The report in Mint said the Ministry of Information and Broadcasting (MIB) now has exclusive authority over the framework governing how television ratings are measured and regulated. TRAI had been entrusted with oversight of TV ratings in 2012 during the UPA government’s tenure. TRAI is no longer mentioned in the relevant policy document, effectively vesting sole authority in the MIB.
The report said TRAI will continue to regulate other aspects of broadcasting, including channel pricing, advertising caps, interconnection and distribution norms, service quality and compliance standards. Its role in determining how ratings agencies track viewing behaviour has been withdrawn.
Television Rating Points (TRPs), which reflect viewership patterns, guide advertisers in deciding where to allocate spending across channels and time slots.
A government source quoted in the report said the ministry could modify TRAI’s decisions even when the regulator oversaw broadcasting.
A former CEO of Prasar Bharati told the newspaper that the MIB has historically regulated rating agencies through licensing and guidelines, and by holding them accountable under existing norms.
During its tenure overseeing ratings, TRAI had taken decisions affecting the broadcast sector, which included capping advertising time at 12 minutes per hour following complaints about excessive commercial breaks and it now remains unclear how these matters will be addressed under the revised arrangement.
Satya N. Gupta, former principal advisor at TRAI, was quoted as saying that merging regulatory functions with policy oversight and removing an independent regulator from the process was a retrograde step.
TRAI’s involvement in broadcasting had earlier attracted criticism as well.

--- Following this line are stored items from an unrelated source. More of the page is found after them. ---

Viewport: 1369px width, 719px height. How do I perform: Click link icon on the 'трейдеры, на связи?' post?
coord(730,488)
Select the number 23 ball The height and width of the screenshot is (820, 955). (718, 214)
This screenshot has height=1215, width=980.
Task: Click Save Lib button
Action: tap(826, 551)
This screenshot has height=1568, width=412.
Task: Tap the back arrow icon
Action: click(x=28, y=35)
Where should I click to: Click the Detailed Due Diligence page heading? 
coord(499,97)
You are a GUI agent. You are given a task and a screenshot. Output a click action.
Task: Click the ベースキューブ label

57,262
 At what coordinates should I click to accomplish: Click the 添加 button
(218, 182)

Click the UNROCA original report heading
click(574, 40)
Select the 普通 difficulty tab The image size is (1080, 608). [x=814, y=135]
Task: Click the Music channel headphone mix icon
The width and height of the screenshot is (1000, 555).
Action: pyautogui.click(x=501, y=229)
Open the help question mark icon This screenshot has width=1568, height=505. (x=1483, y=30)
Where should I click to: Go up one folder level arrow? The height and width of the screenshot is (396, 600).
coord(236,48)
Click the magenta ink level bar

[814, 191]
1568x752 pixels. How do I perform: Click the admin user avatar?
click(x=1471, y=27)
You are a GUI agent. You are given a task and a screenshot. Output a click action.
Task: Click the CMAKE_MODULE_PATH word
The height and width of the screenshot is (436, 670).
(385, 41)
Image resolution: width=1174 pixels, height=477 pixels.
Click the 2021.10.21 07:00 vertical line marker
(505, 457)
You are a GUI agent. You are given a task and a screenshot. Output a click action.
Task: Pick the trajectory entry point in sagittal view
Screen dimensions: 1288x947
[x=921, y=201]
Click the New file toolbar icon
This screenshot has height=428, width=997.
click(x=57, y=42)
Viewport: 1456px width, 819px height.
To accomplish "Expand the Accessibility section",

In 2012, its consultation paper on quantitative limits on television advertising was viewed by some as overlapping with the Advertising Standards Council of India’s code. Subsequent recommendations covering television audience measurement, ownership of news channels and issues such as paid news had also raised concerns among sections of the industry.
Television ratings have faced scrutiny in recent years, including during the controversy involving the Broadcast Audience Research Council (BARC), where officials of the ratings body were prosecuted over allegations of manipulation of viewership data.